Enhancing the synergistic efficiency of different fillers in the composites is very significant from viewpoints of reducing fabricating cost and acquiring promising comprehensive properties. Inspired by the stem parasitic plant cuscuta austrails (dodder), the highly efficient conductive network in the composites was constructed through the ‘rigid’ submicron vapor grown carbon fibers (s-VGCFs) and ‘reelable’ carbon nanotubes (CNTs), in which the homogeneously dispersed s-VGCFs acted as the framework while CNTs bridged adjacent s-VGCFs and also partly entangled on s-VGCFs.

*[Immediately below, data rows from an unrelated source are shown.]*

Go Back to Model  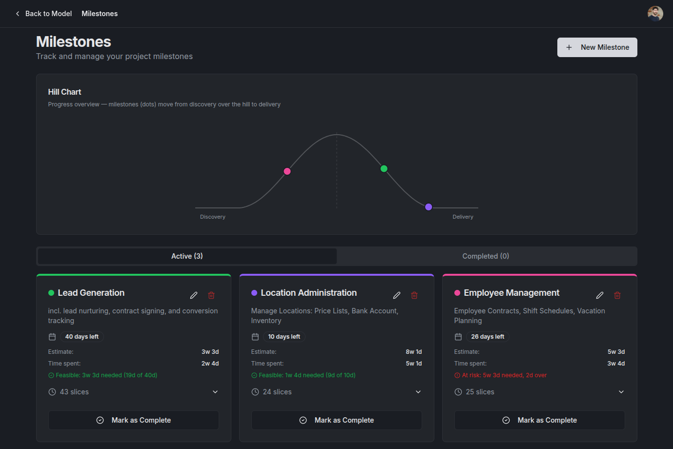point(43,14)
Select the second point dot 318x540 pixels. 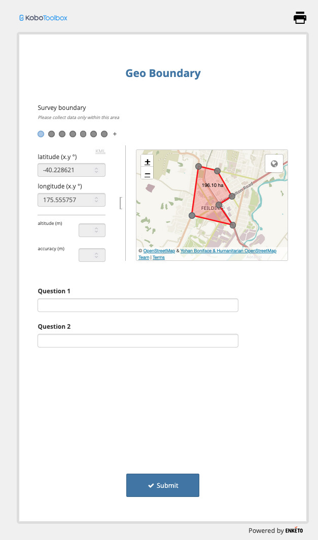[51, 134]
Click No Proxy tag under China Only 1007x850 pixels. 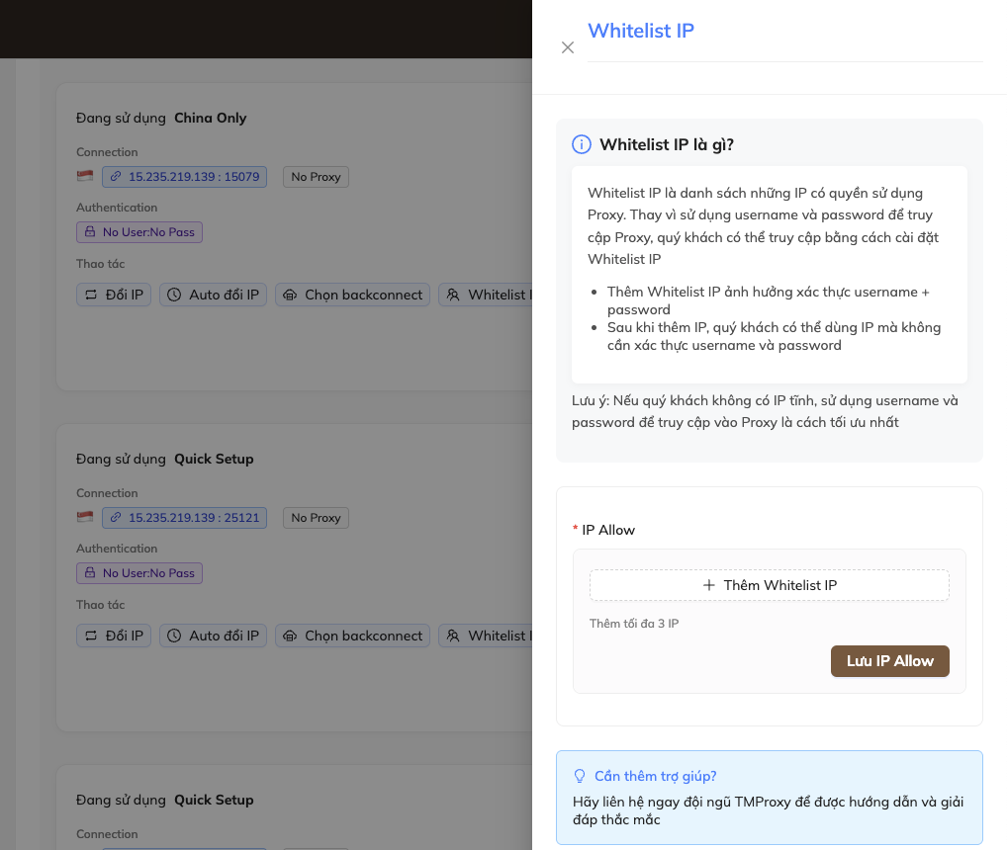(316, 177)
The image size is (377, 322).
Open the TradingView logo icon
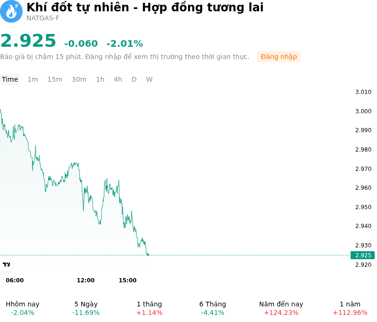6,264
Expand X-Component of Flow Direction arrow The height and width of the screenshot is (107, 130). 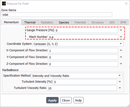click(121, 50)
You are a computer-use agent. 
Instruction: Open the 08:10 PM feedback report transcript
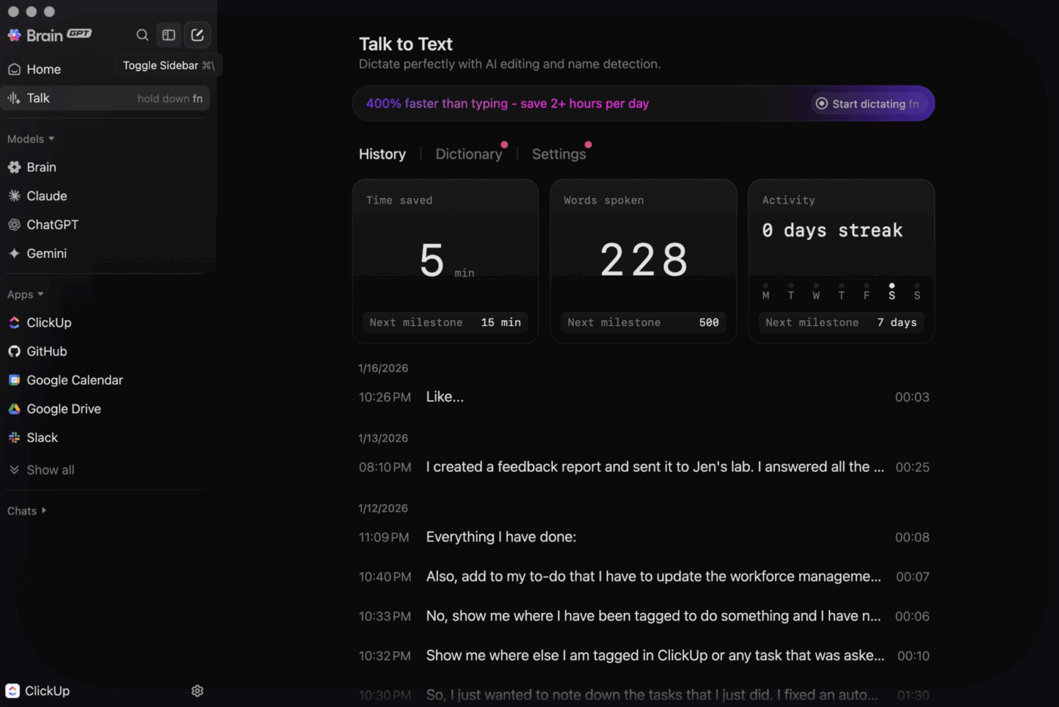(x=644, y=467)
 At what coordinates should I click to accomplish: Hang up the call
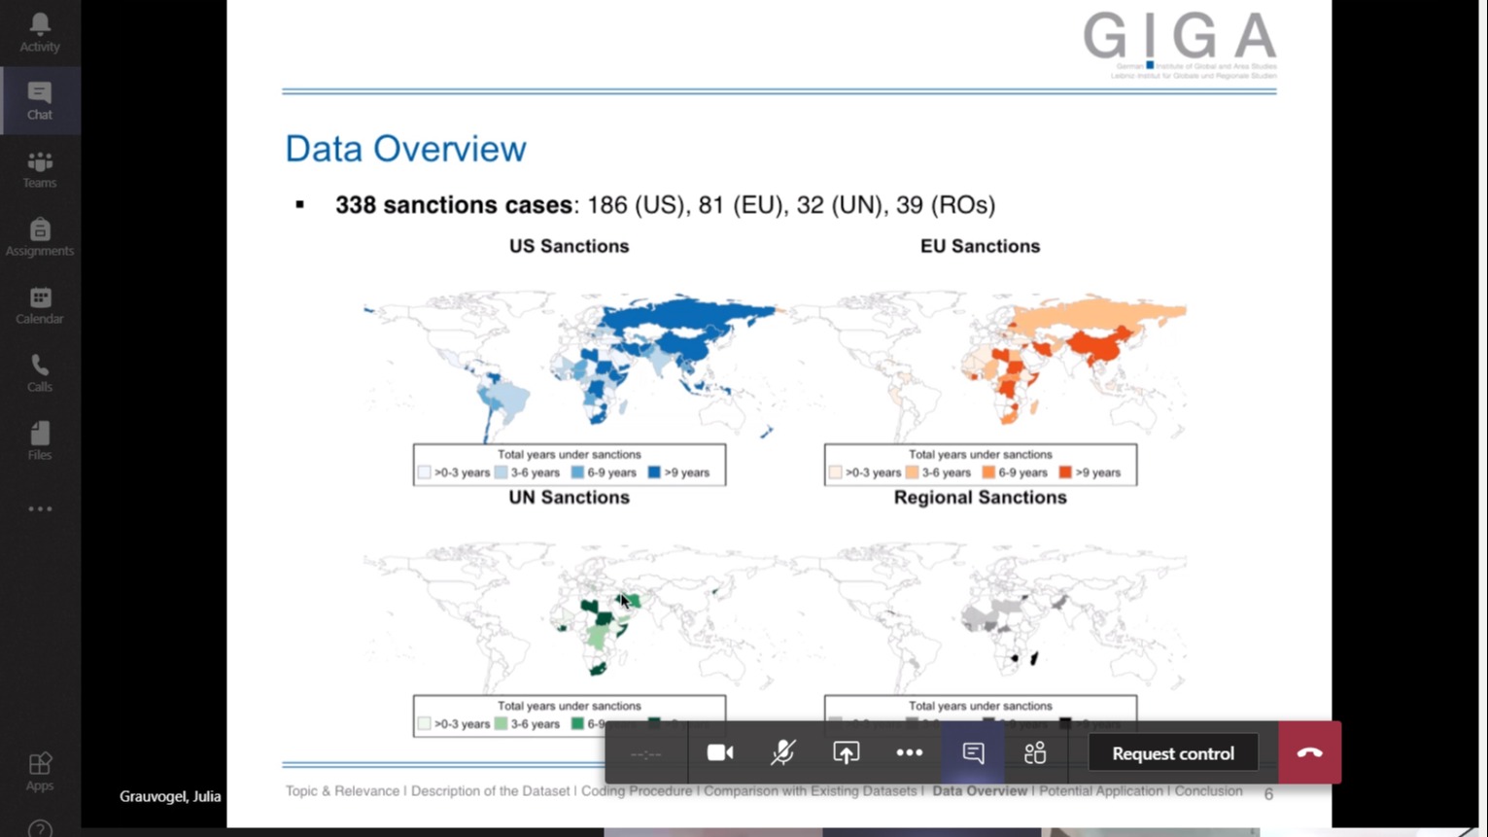coord(1309,753)
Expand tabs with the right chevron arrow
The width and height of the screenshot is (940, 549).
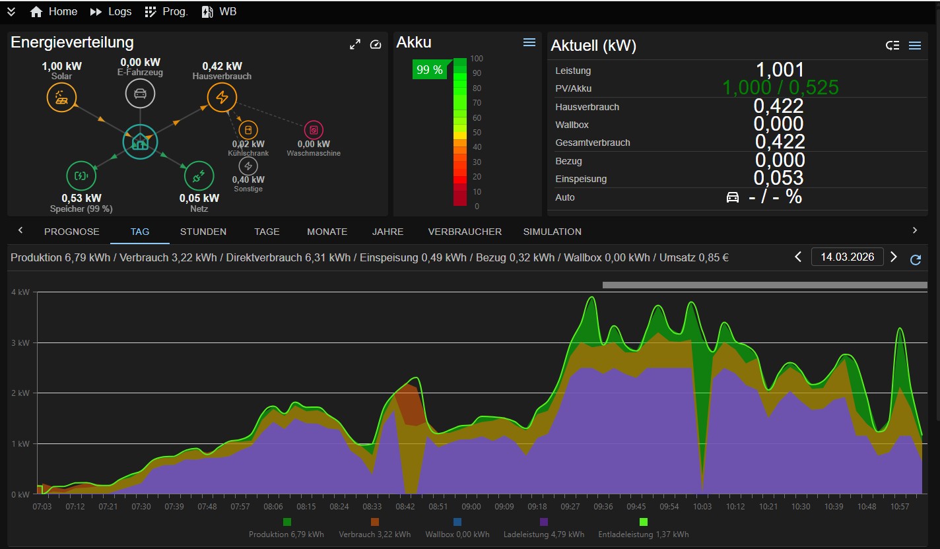point(915,231)
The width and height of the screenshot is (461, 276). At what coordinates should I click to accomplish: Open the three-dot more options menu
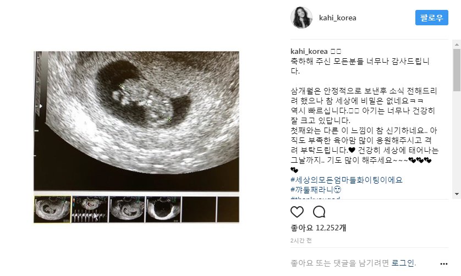click(x=443, y=264)
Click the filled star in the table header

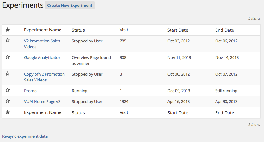tap(8, 30)
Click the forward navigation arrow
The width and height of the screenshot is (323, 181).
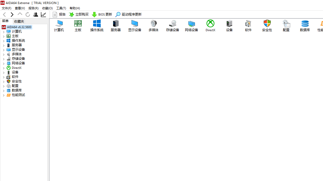click(x=12, y=15)
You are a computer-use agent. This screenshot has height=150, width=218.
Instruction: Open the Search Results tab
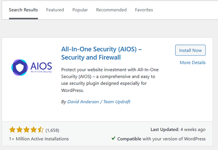click(23, 10)
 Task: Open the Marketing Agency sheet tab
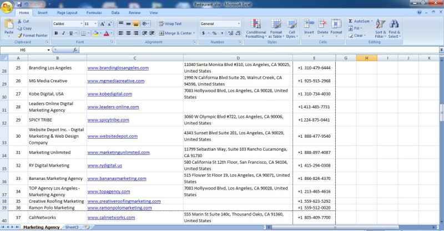(42, 227)
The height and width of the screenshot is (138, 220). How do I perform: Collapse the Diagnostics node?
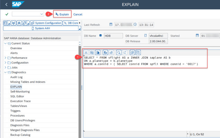[5, 72]

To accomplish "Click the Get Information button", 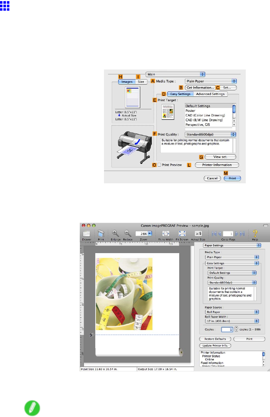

Compared with the binary composites containing only s-VGCFs (or CNTs), the presence of very small quantity of CNTs (or s-VGCFs) led to the significant reduction of percolation thresholds from 3.082 wt% to 0.876 wt% (or from 0.258 wt% to 0.024 wt%), and the extremely high synergistic efficiency of 1.5 × 107 was achieved. Specifically, the impact of different compounding sequences on the hybrid network structure of fillers was also discussed. This work provides a new strategy to construct the hybrid network structure of fillers with extremely high synergistic effect and it might be applied in fabrication of the conductive composites with excellent mechanical properties.